Who taught you to pray?
I learned to pray from my parents and my grandparents. The first prayers I can remember praying were my bedtime prayers to my guardian angel and to Mother Mary. As I grew, I became more aware of a need to pray. At mealtime my family would “Give Thanks” for the food we had to eat. We prayed to tell God good morning and ask for His protection. If someone was sick in the family, we prayed for God to help them get well. Or we prayed for a little brother or sister.
My family’s faith in communicating with God was transferred to me by their actions and their way of living. Once a week we would walk a block to my grandmother’s house to pray the rosary with our neighbors. We would go Mass together on Sundays. All of these actions and memories were in my heart and mind.

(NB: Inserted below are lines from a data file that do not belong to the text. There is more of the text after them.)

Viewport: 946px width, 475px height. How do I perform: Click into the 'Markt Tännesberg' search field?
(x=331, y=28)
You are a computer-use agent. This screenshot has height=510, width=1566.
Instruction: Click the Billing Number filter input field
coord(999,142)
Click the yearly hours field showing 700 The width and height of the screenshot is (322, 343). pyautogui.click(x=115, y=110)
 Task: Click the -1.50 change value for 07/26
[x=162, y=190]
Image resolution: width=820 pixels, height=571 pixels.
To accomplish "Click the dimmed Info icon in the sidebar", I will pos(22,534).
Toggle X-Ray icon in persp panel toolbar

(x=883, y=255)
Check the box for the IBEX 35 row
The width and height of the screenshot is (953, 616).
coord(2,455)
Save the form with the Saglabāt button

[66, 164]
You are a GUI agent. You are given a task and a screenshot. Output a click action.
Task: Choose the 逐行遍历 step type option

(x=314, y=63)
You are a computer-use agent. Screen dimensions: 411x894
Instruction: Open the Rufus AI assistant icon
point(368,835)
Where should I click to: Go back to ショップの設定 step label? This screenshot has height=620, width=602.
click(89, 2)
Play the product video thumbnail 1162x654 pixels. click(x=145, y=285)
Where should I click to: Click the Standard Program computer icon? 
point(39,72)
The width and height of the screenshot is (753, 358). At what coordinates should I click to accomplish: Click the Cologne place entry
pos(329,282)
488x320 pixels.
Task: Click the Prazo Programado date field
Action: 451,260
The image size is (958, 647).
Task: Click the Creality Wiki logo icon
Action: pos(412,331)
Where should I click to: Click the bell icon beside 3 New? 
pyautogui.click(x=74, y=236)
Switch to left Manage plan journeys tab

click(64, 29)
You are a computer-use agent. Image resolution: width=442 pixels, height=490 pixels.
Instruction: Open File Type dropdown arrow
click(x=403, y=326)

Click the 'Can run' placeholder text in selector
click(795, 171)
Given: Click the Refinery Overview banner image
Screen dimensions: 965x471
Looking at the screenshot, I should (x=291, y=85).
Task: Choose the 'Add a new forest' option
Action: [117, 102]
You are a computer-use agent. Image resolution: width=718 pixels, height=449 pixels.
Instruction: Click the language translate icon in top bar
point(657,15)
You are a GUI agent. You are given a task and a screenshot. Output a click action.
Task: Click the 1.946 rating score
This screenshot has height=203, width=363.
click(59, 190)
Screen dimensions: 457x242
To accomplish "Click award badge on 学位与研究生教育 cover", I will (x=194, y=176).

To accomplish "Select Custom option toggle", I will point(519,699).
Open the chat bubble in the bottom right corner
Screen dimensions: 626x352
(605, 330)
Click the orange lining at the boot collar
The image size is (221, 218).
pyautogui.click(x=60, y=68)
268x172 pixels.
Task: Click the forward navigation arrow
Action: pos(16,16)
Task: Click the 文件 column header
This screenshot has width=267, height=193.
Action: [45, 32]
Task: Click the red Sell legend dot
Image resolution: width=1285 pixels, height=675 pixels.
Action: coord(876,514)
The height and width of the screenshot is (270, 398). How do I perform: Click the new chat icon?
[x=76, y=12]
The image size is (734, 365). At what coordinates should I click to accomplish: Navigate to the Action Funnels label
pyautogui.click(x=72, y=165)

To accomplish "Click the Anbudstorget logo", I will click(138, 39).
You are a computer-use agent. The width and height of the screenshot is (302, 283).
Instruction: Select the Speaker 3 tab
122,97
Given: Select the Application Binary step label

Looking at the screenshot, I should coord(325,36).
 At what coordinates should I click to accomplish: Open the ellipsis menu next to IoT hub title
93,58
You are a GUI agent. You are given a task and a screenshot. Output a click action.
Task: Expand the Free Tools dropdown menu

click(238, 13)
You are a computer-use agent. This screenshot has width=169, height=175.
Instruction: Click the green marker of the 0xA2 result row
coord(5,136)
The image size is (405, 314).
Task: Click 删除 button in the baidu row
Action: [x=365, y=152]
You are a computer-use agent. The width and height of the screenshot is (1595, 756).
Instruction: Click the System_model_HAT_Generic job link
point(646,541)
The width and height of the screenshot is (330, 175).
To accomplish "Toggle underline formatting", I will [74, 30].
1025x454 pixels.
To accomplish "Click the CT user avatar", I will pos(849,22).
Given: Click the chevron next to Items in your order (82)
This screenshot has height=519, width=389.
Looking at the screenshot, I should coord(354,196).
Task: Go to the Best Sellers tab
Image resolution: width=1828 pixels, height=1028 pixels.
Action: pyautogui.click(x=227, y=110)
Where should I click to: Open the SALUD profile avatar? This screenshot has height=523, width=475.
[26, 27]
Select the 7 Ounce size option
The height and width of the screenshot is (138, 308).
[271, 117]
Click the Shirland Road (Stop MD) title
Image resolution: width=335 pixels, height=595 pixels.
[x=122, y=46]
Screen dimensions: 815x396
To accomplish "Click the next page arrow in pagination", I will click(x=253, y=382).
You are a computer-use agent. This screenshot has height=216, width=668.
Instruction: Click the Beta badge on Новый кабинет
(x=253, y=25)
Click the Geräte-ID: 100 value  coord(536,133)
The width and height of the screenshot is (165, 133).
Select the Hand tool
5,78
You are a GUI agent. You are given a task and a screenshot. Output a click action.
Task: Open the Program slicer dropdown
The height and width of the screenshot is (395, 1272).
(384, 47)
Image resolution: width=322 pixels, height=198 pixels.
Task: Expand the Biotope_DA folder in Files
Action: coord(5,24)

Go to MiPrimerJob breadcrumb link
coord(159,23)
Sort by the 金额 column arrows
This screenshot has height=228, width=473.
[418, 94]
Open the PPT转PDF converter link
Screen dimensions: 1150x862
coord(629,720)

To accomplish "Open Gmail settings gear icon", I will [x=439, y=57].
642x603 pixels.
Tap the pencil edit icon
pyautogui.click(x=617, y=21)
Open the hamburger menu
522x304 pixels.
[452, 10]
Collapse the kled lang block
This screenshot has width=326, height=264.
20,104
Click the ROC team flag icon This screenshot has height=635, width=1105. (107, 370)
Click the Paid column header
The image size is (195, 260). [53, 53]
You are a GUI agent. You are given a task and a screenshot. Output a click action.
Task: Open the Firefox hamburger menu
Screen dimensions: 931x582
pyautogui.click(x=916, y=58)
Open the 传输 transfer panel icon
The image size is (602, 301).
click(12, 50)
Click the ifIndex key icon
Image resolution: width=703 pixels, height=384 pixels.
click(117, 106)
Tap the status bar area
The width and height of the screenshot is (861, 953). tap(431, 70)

But do I really know how to pray? My answer is no.
There are three quotes in the Catholic Catechism about prayer which are my favorites.
What is prayer?
“For me, prayer is a surge of the heart; it is a simple look turned toward heaven, it is a cry of recognition and of love, embracing both trial and joy.” (CCC 2558,St. Therese of Lisieux, Manuscrits autobiographiques, C.25r.)
Only when we humbly acknowledge that “we do not know how to pray as we ought,” are we ready to receive freely the gift of prayer. “Man is a beggar before God.” (CCC 2559, Rom 8:26; St. Augustine, Sermo 56,6,9:PL 38, 381.)
“The wonder of prayer is revealed beside the well where we come seeking water: there, Christ comes to meet every human being. It is he who first seeks us and asks us for a drink. Jesus thirsts; his asking arises from the depths of God's desire for us. Whether we realize it or not, prayer is the encounter of God's thirst with ours. God thirsts that we may thirst for him.” (CCC, 2560, Cf. St. Augustine, De diversis quaestionibus octoginta tribus 64,4:PL 40,56).
Let us humbly ask God to teach us to pray.
Please humbly pray the PAPA Prayer for Priests and thank God for loving us so much by giving us Himself through the Holy Eucharist.